## WHAT THE TASK REQUIRES
Output only the stretch of the listing that starts at the line containing "Task: Tap the lock icon in address bar" and ends at the line containing "Click the table filter rows icon", reproduced exactly with both ends.

## RECORDS TO USE

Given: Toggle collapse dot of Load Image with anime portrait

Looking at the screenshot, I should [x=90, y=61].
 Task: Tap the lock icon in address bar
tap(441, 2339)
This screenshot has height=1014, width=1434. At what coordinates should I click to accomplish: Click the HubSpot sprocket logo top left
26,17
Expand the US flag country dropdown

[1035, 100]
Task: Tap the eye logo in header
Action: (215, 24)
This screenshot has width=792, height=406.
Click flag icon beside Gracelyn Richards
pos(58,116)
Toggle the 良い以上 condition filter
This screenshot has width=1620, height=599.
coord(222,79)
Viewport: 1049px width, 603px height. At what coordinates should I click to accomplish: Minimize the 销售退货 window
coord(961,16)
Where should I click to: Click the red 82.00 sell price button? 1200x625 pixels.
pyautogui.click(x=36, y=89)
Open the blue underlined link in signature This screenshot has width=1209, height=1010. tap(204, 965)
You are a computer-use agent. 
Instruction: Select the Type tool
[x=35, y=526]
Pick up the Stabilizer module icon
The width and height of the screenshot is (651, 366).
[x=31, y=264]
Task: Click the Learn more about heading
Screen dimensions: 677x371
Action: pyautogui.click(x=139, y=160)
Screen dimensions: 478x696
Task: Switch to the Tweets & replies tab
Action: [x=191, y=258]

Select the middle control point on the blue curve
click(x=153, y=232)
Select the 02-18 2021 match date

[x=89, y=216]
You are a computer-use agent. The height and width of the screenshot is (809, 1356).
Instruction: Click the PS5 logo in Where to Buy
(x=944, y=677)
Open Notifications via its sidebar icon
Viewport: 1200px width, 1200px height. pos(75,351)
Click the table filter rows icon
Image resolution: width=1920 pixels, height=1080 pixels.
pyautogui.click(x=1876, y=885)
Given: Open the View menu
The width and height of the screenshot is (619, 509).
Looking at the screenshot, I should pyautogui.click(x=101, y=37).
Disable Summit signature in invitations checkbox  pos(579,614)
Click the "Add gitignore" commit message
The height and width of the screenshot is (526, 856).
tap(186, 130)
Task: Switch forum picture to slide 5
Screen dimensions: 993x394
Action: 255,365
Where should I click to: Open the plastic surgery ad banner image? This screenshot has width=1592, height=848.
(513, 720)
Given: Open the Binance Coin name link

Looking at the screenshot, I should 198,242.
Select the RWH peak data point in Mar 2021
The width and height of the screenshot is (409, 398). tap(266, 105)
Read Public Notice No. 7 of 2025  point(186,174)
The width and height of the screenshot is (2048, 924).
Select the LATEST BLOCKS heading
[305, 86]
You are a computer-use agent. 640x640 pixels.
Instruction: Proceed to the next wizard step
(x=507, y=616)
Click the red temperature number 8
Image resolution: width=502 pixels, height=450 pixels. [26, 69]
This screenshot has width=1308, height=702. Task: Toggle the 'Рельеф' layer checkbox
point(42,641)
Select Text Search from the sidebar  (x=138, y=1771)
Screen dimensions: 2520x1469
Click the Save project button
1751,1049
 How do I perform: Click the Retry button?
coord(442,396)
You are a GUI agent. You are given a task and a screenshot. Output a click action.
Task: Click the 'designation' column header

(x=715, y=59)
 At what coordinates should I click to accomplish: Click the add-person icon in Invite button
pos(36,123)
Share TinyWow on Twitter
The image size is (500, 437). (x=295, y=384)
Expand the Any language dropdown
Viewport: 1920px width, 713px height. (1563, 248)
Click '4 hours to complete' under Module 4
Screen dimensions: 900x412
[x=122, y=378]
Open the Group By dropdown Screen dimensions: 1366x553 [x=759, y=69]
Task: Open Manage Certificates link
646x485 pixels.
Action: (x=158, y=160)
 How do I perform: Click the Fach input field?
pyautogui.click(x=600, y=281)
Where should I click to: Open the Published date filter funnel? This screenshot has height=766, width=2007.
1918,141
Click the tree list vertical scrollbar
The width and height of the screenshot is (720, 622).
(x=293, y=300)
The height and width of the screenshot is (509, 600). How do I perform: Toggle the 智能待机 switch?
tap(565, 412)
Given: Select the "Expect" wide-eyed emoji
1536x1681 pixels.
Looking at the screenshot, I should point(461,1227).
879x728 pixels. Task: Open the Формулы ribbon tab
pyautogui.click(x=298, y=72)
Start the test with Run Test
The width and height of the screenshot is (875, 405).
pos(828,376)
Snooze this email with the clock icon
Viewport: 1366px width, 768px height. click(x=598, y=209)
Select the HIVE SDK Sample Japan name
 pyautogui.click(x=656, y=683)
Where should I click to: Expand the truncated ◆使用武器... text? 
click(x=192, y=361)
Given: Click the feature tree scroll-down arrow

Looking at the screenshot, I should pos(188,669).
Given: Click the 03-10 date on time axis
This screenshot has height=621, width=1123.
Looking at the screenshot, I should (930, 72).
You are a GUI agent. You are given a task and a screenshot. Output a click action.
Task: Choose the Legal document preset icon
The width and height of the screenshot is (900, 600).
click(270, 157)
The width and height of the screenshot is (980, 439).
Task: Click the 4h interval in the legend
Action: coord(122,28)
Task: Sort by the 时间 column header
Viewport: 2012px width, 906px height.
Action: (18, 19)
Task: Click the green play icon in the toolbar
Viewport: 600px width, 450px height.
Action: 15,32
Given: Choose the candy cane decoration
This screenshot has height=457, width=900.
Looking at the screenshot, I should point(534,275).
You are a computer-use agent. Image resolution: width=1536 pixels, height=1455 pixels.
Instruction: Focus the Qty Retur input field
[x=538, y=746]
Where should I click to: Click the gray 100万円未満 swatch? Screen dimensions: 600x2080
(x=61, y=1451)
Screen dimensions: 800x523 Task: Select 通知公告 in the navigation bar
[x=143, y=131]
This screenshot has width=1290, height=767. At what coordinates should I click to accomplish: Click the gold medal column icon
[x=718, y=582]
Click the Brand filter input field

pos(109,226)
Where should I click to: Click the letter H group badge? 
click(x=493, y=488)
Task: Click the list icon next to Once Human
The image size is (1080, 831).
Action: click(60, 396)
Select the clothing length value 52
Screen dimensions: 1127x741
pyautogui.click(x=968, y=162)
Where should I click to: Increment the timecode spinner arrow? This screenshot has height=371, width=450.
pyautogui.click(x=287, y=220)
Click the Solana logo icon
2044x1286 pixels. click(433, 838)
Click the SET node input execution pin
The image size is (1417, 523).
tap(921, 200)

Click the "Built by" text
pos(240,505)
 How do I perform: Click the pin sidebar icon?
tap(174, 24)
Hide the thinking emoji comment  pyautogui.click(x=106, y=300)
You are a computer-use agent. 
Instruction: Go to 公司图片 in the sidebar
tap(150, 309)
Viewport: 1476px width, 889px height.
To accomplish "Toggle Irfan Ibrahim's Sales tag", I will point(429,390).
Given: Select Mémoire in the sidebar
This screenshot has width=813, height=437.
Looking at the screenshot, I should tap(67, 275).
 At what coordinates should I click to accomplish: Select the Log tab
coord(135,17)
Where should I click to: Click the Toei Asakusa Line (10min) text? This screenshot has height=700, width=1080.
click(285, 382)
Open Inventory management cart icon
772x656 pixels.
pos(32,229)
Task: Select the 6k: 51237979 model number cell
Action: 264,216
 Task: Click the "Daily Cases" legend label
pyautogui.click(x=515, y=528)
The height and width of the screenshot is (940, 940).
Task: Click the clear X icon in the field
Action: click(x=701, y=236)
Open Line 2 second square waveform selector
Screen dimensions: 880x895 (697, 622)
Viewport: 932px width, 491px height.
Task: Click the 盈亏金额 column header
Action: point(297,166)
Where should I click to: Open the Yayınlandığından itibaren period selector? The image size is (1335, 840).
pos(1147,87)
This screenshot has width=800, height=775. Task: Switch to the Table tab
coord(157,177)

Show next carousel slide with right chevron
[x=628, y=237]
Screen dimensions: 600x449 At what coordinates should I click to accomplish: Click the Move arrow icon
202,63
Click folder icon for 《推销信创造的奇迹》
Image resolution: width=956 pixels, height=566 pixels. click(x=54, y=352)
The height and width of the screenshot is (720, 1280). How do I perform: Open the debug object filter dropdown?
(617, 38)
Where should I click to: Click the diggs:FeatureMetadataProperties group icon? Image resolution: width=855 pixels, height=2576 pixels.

## RESULT FOR THIS EXERCISE
 Task: Tap the lock icon in address bar
tap(441, 2339)
This screenshot has height=1014, width=1434. At what coordinates should I click to accomplish: Click the HubSpot sprocket logo top left
26,17
Expand the US flag country dropdown

[1035, 100]
Task: Tap the eye logo in header
Action: (215, 24)
This screenshot has width=792, height=406.
Click flag icon beside Gracelyn Richards
pos(58,116)
Toggle the 良い以上 condition filter
This screenshot has width=1620, height=599.
coord(222,79)
Viewport: 1049px width, 603px height. At what coordinates should I click to accomplish: Minimize the 销售退货 window
coord(961,16)
Where should I click to: Click the red 82.00 sell price button? 1200x625 pixels.
pyautogui.click(x=36, y=89)
Open the blue underlined link in signature This screenshot has width=1209, height=1010. tap(204, 965)
You are a computer-use agent. 
Instruction: Select the Type tool
[x=35, y=526]
Pick up the Stabilizer module icon
The width and height of the screenshot is (651, 366).
[x=31, y=264]
Task: Click the Learn more about heading
Screen dimensions: 677x371
Action: pyautogui.click(x=139, y=160)
Screen dimensions: 478x696
Task: Switch to the Tweets & replies tab
Action: [x=191, y=258]

Select the middle control point on the blue curve
click(x=153, y=232)
Select the 02-18 2021 match date

[x=89, y=216]
You are a computer-use agent. The height and width of the screenshot is (809, 1356).
Instruction: Click the PS5 logo in Where to Buy
(x=944, y=677)
Open Notifications via its sidebar icon
Viewport: 1200px width, 1200px height. pos(75,351)
Click the table filter rows icon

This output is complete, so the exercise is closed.